The current study therefore investigated whether plasma choline and betaine, as well as their dietary intakes, were associated with subsequent AF over long‐term follow‐up. The primary cohort consisted of participants from the general population, and the findings were sought replicated in 2 external cohorts: patients with suspected stable angina pectoris and patients hospitalized with acute myocardial infarction.
The data, analytic methods, and study materials will not be made available to other researchers for purposes of reproducing the results or replicating the procedure.
The community‐based HUSK (Hordaland Health Study) has been described in detail elsewhere13, 14 (http://husk.b.uib.no). The present study cohort was confined to 7050 men and women who were born during 1925‐1927 or 1950‐1951 and participated in the baseline examinations in the period of April 1998 to June 1999. Of the 7050 participants, we excluded 65 who were diagnosed with AF before enrollment as well as participants with missing data on plasma biomarkers (n=36). A total of 6949 participants (3072 men and 3877 women) were included in the final analyses.

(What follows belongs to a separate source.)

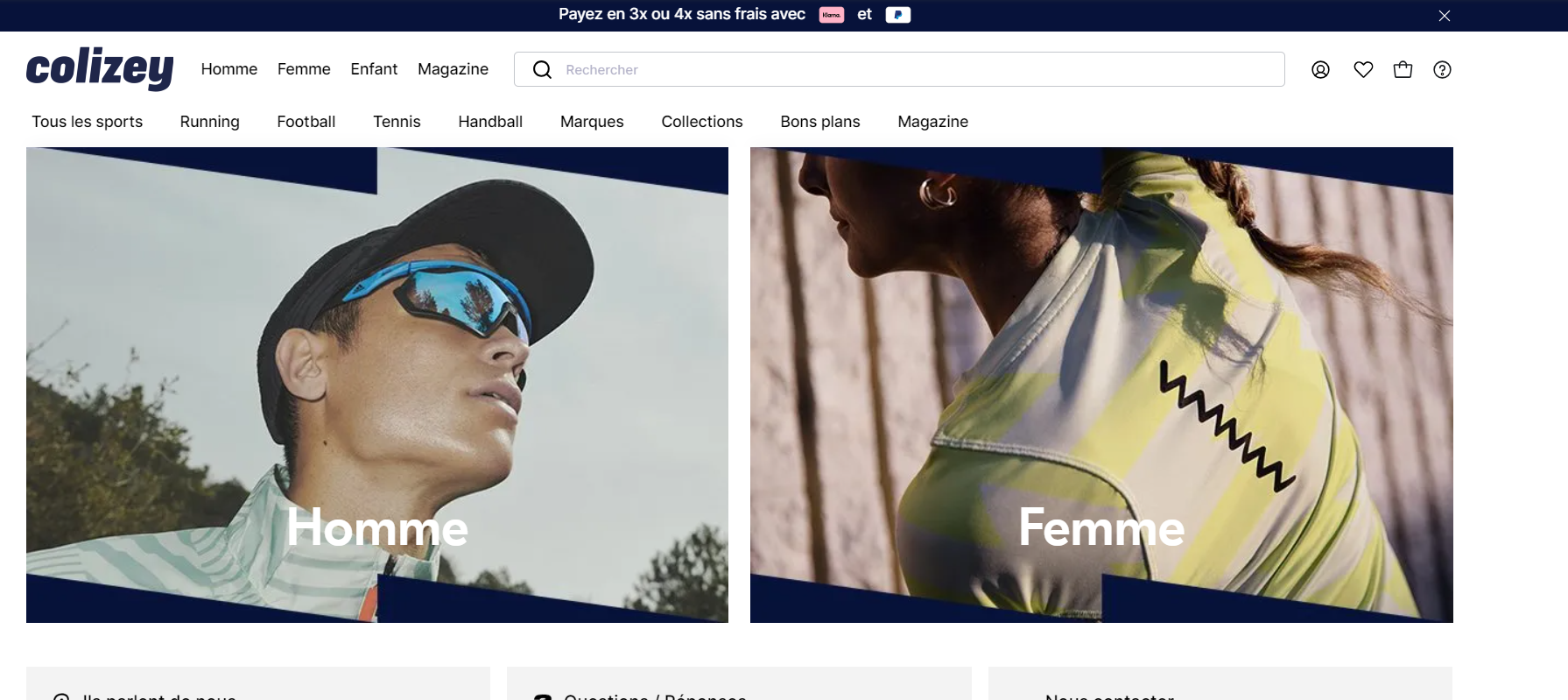Select Homme in the top navigation
Viewport: 1568px width, 700px height.
pos(229,69)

The 2 patient cohorts, WECAC (the Western Norway Coronary Angiography Cohort) and NORVIT (the Norwegian Vitamin Trial), have been described in more detail previously.11 Briefly, WECAC consisted of 5209 patients undergoing coronary angiography during 2000‐2004. Of these, 4164 patients with suspected stable angina pectoris were selected for the current study. About two‐thirds of these patients were included in WENBIT (the Western Norway B‐vitamin Intervention Trial), a randomized clinical trial investigating the effect of B‐vitamin treatment on CVD and mortality.15 NORVIT was a randomized clinical trial including 3749 patients hospitalized with acute myocardial infarction in the period 1998‐2002 and randomized to identical treatment protocols as in WENBIT.16 In WECAC, we excluded patients with a history of previous AF from the analyses, whereas we did not have information on previous AF among patients in NORVIT.

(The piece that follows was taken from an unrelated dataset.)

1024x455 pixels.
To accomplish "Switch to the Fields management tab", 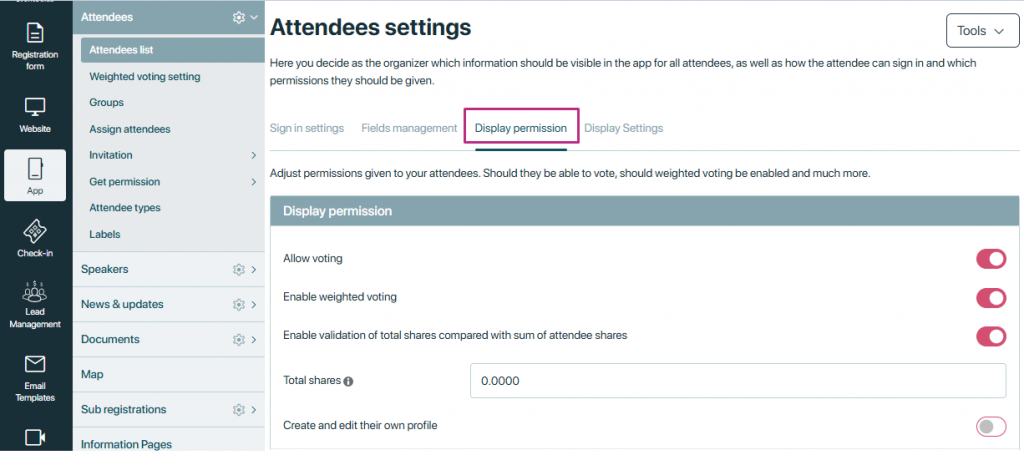I will point(409,128).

The study was performed according to the Declaration of Helsinki, and all participants provided written informed consent. The study protocol was approved by the Regional Committee for Medical and Health Research Ethics (REK 2009/825 and 2010/1880).
Biosampling and Biochemical Analyses
In HUSK, nonfasting blood samples were collected at baseline. Time since last meal was recorded. In WECAC, blood samples were drawn 1 to 3 days before or immediately after the coronary angiography procedure, and 28.3% of patients were fasting. In NORVIT, blood samples were drawn within 1 week after the index acute myocardial infarction, with no information on fasting status.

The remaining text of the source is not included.